[Available data — start]
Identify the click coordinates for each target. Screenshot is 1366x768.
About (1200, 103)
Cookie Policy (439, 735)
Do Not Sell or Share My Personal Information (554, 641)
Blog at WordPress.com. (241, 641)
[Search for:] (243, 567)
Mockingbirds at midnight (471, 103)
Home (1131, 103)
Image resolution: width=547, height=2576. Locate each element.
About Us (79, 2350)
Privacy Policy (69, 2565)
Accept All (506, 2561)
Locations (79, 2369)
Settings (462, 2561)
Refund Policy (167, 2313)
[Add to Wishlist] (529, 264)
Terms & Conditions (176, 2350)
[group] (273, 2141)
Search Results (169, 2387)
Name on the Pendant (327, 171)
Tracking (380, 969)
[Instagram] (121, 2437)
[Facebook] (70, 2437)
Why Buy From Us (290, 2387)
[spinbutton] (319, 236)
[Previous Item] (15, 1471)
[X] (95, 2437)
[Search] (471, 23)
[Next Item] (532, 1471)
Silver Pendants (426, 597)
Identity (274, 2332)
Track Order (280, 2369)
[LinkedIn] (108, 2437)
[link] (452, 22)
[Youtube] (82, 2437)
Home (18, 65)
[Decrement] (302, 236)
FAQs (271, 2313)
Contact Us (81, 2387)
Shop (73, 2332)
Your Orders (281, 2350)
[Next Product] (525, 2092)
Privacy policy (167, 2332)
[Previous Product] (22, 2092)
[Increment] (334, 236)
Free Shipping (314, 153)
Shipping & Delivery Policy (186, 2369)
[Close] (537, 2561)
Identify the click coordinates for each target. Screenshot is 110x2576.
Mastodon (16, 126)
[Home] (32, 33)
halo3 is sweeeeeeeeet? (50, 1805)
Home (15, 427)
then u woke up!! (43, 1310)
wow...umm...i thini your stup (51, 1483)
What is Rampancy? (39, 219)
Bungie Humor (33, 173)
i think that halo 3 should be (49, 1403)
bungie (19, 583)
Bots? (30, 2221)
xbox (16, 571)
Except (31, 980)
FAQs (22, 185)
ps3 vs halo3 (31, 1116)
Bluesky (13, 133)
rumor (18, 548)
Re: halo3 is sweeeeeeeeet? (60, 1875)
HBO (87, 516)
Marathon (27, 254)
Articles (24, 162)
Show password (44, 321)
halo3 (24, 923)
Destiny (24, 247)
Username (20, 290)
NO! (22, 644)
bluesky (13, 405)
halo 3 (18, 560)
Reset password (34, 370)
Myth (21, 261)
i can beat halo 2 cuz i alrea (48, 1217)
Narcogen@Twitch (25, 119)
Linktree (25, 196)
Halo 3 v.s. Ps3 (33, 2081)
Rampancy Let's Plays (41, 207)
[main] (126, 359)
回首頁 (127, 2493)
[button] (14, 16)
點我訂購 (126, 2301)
[Available data — finish]
**What to do**
Please copy the lines above from the line with "bungie (19, 583)" up to and including the line with "Linktree (25, 196)", exactly as written and with nothing else.

**Exercise answer**
bungie (19, 583)
Bots? (30, 2221)
xbox (16, 571)
Except (31, 980)
FAQs (22, 185)
ps3 vs halo3 (31, 1116)
Bluesky (13, 133)
rumor (18, 548)
Re: halo3 is sweeeeeeeeet? (60, 1875)
HBO (87, 516)
Marathon (27, 254)
Articles (24, 162)
Show password (44, 321)
halo3 (24, 923)
Destiny (24, 247)
Username (20, 290)
NO! (22, 644)
bluesky (13, 405)
halo 3 (18, 560)
Reset password (34, 370)
Myth (21, 261)
i can beat halo 2 cuz i alrea (48, 1217)
Narcogen@Twitch (25, 119)
Linktree (25, 196)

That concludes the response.